As much as we were mesmerised by the endless steppe and majestic mountains of Mongolia‘s pristine rural regions, it was the country’s capital, Ulaanbataar (UB), that really surprised us. A country of only three million people – half of which live in the capital – Mongolia struggles to connect its two identities and never is this more apparent than when comparing city and countryside. While vast swathes of Mongolia remain blissfully in the 12th century, a booming mining export industry has brought prosperity and modernity to its capital.
There’s nothing remotely beautiful about UB at first glance: its cityscape is an eclectic mix of colourful building blocks covered in a haze of smog, largely product of the sprawling ger district that flanks the northern hills above the city (in winter, PM2.5 particles reach stratospheric levels as the ger households furiously burn coal to protect themselves from the fierce cold). Arrive with an open mind, however, and you’ll be amazed at what a vibrant, pulsating place it is.

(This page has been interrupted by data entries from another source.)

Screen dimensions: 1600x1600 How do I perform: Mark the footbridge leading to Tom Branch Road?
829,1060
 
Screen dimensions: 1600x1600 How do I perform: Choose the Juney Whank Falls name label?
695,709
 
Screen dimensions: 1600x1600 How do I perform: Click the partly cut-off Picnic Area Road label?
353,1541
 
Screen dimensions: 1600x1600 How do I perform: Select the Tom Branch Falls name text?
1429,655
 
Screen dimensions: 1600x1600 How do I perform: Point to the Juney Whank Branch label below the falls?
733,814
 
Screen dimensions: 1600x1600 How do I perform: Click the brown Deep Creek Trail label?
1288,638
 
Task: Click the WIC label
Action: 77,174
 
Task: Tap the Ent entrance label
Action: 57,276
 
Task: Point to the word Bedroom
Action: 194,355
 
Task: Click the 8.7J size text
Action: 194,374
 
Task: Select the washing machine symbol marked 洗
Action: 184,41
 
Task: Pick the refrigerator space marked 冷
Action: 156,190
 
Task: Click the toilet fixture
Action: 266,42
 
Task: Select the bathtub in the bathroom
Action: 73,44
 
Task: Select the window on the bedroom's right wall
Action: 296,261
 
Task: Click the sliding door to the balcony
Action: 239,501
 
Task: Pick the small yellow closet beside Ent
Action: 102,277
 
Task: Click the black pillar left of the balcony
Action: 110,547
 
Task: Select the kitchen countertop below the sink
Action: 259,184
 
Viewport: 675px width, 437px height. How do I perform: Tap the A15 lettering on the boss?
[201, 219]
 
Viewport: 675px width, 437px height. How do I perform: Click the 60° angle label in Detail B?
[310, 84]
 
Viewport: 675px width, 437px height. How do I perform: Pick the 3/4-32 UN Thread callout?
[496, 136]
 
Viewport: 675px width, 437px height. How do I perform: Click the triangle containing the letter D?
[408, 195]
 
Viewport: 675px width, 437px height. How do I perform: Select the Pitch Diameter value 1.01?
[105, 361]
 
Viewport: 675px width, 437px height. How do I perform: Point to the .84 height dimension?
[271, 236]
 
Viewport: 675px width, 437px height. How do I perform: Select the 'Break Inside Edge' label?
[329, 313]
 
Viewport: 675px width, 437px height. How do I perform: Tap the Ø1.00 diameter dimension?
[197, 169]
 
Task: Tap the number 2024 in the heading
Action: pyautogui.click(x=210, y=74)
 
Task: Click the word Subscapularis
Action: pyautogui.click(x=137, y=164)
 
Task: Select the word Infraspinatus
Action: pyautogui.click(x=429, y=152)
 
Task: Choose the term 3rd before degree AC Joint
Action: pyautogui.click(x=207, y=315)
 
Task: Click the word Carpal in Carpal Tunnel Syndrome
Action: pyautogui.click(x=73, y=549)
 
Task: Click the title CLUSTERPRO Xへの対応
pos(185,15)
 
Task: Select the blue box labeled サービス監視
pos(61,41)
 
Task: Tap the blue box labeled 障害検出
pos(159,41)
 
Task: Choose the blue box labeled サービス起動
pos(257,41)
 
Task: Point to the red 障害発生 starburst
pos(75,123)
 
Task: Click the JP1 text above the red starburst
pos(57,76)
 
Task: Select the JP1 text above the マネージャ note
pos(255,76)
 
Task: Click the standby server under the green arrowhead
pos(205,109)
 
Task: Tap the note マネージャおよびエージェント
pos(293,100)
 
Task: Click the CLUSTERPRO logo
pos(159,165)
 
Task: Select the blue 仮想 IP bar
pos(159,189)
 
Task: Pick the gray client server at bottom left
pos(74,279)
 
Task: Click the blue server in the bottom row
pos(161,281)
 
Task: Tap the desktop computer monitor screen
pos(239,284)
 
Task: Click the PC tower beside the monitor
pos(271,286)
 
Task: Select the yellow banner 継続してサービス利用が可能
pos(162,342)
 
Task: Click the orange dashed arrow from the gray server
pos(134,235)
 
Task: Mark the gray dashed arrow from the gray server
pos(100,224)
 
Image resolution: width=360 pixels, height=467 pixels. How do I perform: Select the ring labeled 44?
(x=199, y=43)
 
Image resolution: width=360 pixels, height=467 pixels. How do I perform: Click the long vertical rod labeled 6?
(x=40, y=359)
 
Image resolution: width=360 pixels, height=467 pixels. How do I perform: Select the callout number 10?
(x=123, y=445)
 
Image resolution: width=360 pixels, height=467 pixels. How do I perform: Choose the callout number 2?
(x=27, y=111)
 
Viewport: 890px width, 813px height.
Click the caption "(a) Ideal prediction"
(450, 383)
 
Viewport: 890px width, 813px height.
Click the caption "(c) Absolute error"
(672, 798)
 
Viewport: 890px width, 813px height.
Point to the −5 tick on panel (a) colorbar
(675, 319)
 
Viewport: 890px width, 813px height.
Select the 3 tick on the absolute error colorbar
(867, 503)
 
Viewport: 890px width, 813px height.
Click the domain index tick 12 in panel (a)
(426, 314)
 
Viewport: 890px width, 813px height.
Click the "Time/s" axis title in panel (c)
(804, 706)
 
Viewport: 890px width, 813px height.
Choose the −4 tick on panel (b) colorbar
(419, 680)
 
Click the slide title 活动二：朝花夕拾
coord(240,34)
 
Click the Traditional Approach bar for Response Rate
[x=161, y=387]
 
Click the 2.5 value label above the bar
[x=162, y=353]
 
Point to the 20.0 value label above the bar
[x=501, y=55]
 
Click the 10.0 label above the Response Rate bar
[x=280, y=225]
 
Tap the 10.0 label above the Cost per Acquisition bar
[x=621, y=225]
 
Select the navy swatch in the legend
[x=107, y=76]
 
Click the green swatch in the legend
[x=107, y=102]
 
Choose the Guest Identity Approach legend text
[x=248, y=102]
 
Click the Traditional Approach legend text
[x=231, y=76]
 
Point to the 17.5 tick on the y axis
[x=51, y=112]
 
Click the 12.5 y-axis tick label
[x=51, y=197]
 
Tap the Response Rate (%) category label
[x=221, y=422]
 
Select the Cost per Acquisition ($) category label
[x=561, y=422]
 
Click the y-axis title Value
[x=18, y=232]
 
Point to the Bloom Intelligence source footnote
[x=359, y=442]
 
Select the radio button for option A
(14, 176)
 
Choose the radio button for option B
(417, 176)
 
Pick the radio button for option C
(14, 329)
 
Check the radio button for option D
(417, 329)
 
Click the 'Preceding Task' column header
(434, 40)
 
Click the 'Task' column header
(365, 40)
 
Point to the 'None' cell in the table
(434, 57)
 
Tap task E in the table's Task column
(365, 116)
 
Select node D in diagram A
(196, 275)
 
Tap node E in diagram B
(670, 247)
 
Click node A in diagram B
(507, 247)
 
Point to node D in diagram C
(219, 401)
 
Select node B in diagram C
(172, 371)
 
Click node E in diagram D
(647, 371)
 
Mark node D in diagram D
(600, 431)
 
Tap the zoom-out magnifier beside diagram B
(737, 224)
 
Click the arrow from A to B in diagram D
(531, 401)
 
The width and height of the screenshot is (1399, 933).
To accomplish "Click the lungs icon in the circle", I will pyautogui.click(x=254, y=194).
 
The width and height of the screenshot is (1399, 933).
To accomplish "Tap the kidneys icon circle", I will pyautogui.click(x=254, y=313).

Whatever expectations you have of a Mongolian capital, prepare to be shocked and stunned. There’s more to UB than meets the eye.
While the centre’s lights are just as bright as any other Asian metropolis and multi-million glass buildings stand side by side with Soviet blocks, dig a little deeper and you’ll find a metropolis of juxtapositions: masterful graffiti that tells of Mongolian history and heritage alongside tiny Buddhist temples, designer boutiques overlooking the sprawling ‘Black Market’ selling saddles and other equine paraphernalia alongside ger walls and furnishings, young Mongolians dressed to the nines in the latest fashions waiting at traffic lights alongside a deel-clad nomad in traditional boots.
There are archery workshops in which craftsmen fashion quality bows and arrows and a burgeoning jazz scene – the country hosts an annual jazz festival. Sadly the unexpected trend for Mongolian punk seems to have faded but while it lasted, it cast a pierced and tattooed slice of the population onto the world stage in Benj Binks’ eye-opening film, Mongolian Bling. Sumo wrestlers train in backstreet gyms hoping to be picked for elite training squads and eventually head to Tokyo, where many of them have gone on to beat Japanese champions. Nationally, the wrestling calendar comes to a colourful climax in July, when the city hosts the country’s most important festival, Naadam. Mongolia’s three main traditional sports are celebrated at this annual event: wrestling, archery and horse riding.
Flying into the city, it would be easy to overlook the communist capital in favour of the vastly more picturesque Mongolian countryside. But spend at least a couple of nights here on arrival and one at the end. This metropolis will have you coming back for more.